Data provided ->
·····
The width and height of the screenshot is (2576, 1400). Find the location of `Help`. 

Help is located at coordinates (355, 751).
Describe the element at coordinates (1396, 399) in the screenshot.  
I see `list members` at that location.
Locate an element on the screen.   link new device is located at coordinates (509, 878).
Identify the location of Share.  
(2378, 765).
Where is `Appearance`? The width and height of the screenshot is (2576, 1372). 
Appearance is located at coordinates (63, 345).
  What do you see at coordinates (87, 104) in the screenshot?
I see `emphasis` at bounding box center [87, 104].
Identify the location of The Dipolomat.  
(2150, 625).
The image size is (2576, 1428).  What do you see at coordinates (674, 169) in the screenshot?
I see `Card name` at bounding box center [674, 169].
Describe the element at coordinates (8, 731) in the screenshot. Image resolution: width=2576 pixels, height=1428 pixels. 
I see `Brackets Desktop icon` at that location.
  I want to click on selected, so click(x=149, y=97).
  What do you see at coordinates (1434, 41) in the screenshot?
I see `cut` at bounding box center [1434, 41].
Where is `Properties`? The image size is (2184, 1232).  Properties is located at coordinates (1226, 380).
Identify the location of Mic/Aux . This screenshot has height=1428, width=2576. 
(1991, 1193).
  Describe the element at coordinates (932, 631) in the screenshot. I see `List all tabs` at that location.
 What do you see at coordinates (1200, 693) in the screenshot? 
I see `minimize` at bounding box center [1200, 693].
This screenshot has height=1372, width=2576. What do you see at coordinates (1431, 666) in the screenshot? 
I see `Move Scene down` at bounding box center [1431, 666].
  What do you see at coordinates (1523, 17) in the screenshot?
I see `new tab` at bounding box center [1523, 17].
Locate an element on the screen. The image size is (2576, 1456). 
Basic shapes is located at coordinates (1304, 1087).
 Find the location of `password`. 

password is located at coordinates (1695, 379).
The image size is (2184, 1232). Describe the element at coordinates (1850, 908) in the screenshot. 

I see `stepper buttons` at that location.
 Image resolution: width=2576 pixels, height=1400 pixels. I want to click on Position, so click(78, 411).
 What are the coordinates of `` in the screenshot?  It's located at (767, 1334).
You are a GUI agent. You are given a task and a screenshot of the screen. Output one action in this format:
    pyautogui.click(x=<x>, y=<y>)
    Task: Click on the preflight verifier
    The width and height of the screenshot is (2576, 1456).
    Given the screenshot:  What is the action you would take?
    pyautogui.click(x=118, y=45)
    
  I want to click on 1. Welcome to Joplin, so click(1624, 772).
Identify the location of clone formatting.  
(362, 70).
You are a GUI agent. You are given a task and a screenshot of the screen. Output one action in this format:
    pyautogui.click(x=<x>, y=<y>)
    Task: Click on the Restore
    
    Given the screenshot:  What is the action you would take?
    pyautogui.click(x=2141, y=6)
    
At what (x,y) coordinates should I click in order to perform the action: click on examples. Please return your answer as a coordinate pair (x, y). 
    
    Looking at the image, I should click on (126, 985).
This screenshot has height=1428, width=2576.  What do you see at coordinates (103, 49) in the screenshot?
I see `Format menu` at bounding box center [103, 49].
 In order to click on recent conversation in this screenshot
·····
Exercise task -> Write out the listing above word for word, from its first line down through the line that contains "coordinates (509, 878).", and include both of those lines.

Full answer ->
The width and height of the screenshot is (2576, 1400). Find the location of `Help`. 

Help is located at coordinates (355, 751).
Describe the element at coordinates (1396, 399) in the screenshot.  
I see `list members` at that location.
Locate an element on the screen.   link new device is located at coordinates (509, 878).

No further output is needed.